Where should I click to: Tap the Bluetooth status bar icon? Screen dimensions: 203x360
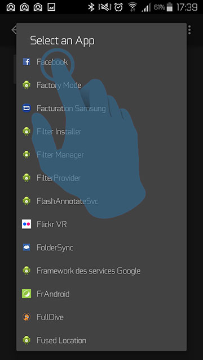(91, 7)
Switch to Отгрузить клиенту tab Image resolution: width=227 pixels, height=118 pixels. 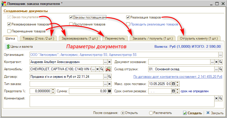(199, 38)
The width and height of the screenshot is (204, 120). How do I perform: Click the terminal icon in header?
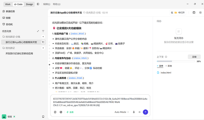(x=194, y=13)
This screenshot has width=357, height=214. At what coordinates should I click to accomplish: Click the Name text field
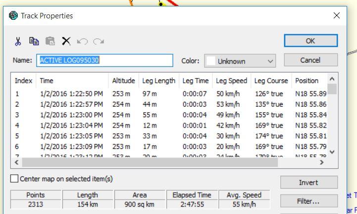pyautogui.click(x=105, y=61)
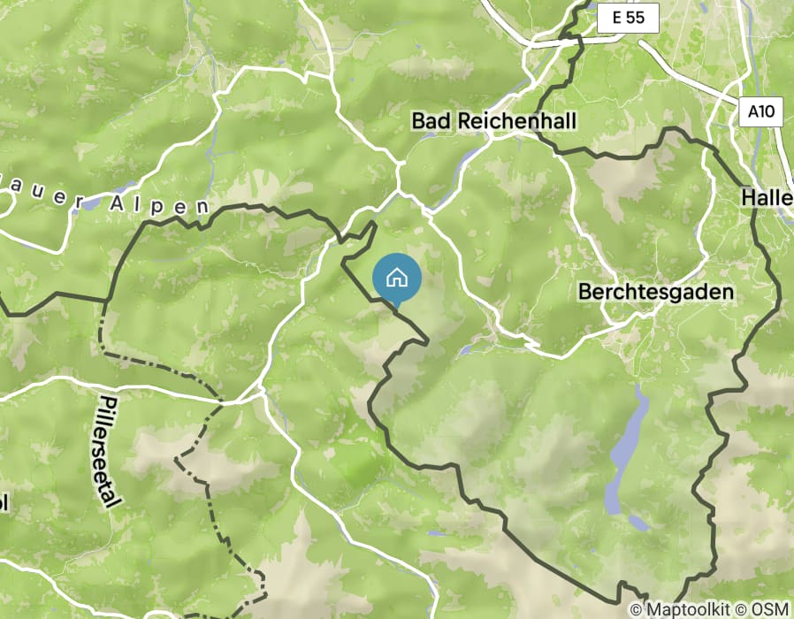
Task: Click the small lake west of Berchtesgaden road
Action: point(466,349)
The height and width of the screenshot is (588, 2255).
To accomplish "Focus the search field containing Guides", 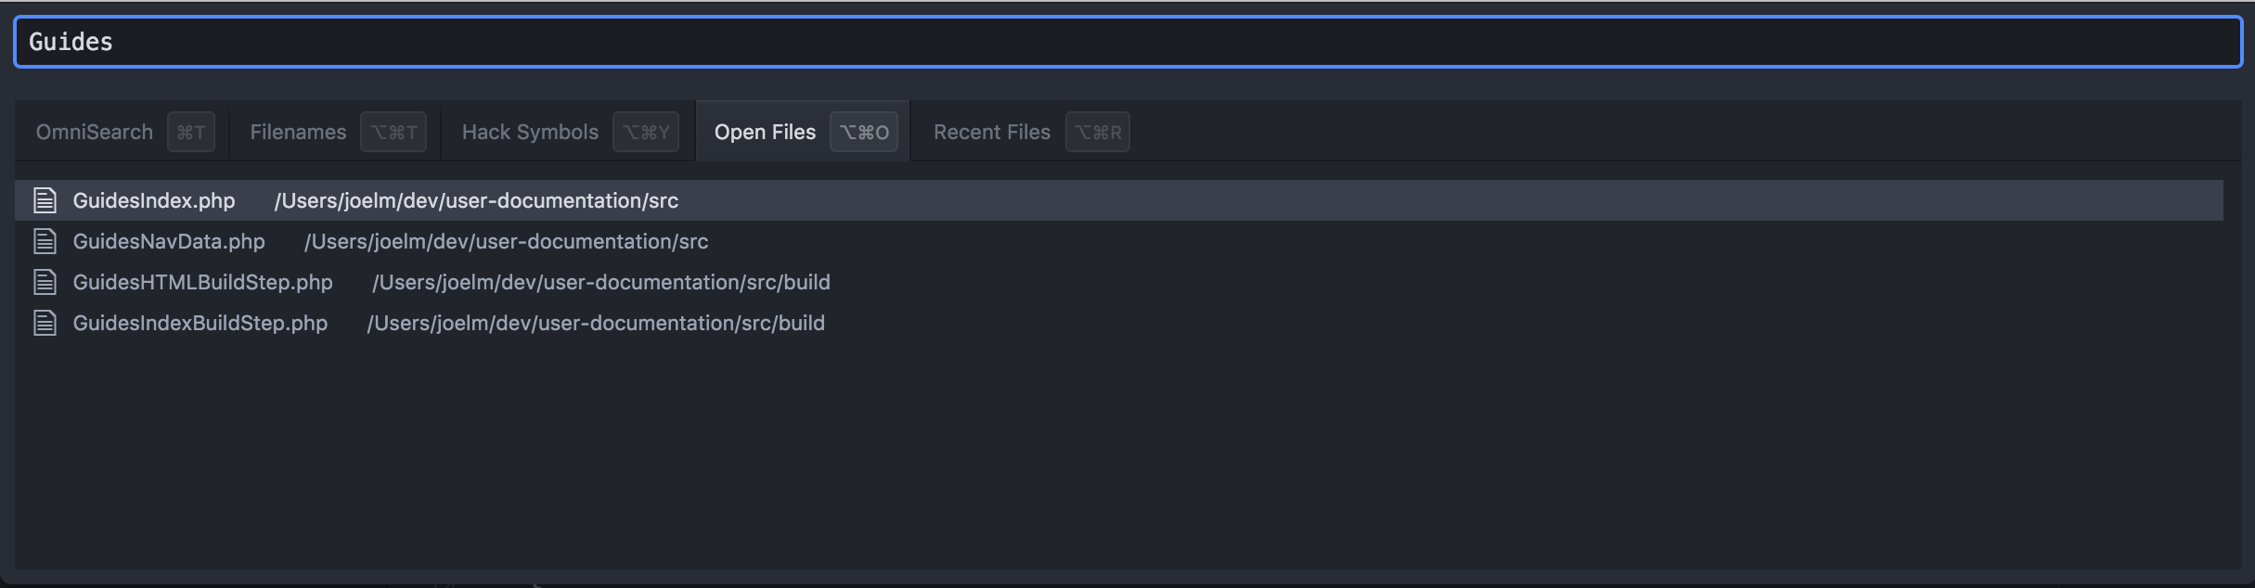I will tap(1128, 42).
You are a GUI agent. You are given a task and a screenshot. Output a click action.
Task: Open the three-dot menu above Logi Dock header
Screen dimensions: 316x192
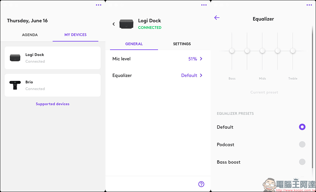tap(204, 5)
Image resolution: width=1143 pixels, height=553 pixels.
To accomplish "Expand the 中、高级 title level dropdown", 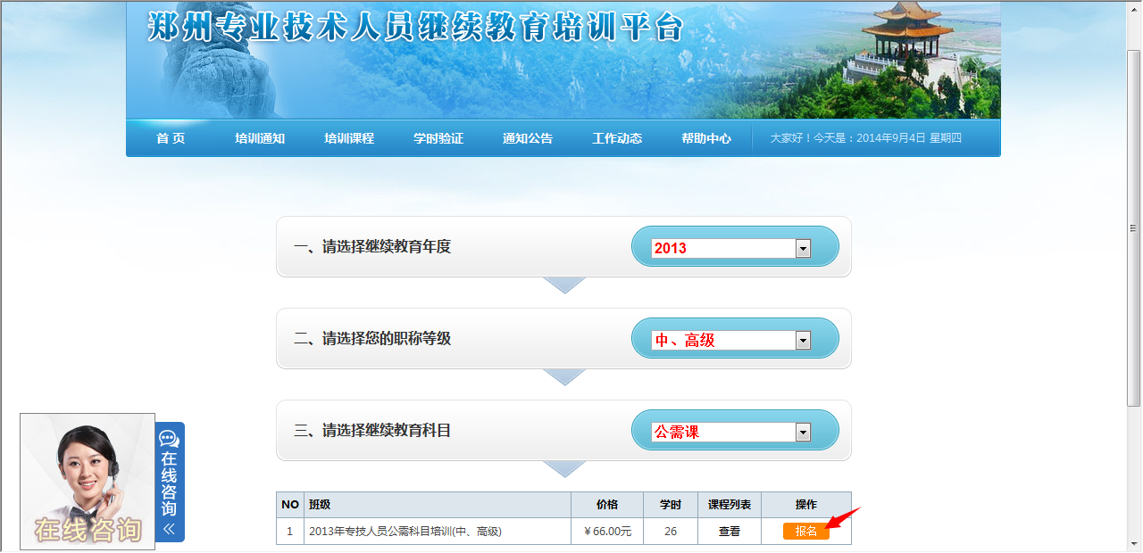I will (803, 340).
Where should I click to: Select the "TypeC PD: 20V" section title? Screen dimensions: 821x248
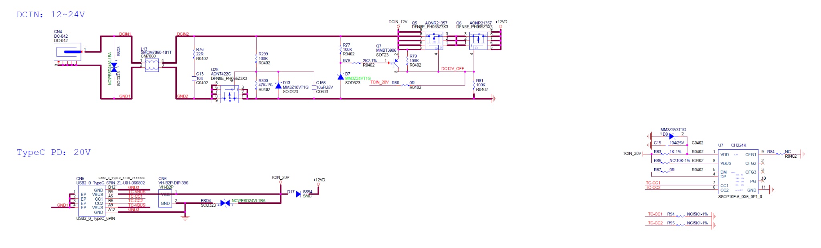[x=53, y=152]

+++

Would you give again exactly the lines from the line containing "Where should I click to: Select" through the end of the listing, both ends included, without any pictures?

SOLUTION |
Where should I click to: Select the "TypeC PD: 20V" section title? Screen dimensions: 821x248
[x=53, y=152]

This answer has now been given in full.